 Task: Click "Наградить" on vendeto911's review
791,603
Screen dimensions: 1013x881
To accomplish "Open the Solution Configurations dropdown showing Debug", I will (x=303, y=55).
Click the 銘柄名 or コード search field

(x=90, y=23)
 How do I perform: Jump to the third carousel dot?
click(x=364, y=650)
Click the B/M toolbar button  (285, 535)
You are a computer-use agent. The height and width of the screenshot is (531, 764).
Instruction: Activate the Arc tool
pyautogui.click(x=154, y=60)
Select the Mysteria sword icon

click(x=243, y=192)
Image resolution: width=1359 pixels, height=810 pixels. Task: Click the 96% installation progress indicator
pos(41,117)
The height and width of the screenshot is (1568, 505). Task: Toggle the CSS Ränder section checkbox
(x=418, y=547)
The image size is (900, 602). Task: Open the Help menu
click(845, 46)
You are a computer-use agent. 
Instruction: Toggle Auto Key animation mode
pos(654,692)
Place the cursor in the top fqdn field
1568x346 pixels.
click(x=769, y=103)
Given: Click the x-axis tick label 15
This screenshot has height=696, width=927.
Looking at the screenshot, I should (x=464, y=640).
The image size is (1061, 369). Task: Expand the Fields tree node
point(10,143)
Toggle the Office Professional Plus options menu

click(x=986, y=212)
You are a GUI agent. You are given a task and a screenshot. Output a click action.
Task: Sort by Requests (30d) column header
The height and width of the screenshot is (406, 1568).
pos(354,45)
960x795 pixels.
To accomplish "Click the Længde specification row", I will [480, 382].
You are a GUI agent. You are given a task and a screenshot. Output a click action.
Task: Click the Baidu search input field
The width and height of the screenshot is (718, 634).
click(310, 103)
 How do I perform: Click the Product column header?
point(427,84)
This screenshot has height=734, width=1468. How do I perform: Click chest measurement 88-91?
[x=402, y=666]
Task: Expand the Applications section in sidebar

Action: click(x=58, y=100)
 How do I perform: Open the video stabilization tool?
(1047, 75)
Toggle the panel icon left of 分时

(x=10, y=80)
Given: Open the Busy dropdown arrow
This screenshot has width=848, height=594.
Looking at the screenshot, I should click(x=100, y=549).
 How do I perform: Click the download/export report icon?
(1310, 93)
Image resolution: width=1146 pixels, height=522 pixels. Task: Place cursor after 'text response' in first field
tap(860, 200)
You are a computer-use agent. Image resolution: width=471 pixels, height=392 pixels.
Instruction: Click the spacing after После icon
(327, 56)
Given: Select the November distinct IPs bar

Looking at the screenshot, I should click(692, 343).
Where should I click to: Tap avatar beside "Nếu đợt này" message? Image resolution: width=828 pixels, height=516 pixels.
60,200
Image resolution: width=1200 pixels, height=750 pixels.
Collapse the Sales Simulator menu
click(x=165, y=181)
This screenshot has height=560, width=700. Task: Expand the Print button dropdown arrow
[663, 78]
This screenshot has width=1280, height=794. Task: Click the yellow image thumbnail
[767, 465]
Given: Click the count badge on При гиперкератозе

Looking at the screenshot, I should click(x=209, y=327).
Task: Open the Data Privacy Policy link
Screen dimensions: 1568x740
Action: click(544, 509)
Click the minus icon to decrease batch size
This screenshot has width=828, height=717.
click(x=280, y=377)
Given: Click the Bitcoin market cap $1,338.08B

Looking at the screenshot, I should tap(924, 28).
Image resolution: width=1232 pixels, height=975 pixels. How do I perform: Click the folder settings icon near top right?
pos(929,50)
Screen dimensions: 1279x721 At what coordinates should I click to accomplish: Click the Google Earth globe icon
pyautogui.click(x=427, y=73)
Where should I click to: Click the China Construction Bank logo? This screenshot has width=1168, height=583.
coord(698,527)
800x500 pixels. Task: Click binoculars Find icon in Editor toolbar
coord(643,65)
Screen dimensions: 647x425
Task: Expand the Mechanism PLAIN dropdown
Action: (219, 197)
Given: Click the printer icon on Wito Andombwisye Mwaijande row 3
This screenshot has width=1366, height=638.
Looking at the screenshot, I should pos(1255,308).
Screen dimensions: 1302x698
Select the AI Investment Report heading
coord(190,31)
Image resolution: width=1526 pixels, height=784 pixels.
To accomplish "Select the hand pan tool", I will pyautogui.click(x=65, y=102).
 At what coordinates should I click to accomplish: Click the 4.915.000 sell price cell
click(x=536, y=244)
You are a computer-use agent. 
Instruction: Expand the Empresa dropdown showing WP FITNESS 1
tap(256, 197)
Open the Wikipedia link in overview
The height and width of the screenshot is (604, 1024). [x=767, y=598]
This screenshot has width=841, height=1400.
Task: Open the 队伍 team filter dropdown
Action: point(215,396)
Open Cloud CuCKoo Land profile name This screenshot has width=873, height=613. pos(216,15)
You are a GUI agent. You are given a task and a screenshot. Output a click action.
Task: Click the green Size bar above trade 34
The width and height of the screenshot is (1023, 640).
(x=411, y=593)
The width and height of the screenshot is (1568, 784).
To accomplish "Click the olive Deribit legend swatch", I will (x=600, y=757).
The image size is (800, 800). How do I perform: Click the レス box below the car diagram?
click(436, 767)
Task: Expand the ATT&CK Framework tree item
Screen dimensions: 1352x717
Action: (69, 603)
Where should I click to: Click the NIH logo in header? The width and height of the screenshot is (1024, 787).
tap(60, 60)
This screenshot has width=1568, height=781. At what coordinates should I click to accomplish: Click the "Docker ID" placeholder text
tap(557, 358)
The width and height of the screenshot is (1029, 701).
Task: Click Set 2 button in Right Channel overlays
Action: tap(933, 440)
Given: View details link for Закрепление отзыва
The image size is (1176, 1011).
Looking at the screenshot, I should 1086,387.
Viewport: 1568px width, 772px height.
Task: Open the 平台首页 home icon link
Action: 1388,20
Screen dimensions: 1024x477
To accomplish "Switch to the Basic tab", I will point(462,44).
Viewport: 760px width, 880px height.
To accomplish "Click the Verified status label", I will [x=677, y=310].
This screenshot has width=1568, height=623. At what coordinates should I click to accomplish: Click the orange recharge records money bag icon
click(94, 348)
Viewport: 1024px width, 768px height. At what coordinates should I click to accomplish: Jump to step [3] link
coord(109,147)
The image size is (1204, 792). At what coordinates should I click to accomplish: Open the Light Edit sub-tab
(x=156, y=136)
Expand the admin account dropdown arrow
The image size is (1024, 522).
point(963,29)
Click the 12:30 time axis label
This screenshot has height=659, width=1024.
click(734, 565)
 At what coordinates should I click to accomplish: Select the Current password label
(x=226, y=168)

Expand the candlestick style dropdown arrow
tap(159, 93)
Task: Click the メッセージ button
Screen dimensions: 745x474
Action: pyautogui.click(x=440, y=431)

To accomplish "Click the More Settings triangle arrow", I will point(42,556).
════════════════════
### Work to be completed
Across the records, how many lines carry the word "computer"? The answer should be a number alone.

### Result of this task
4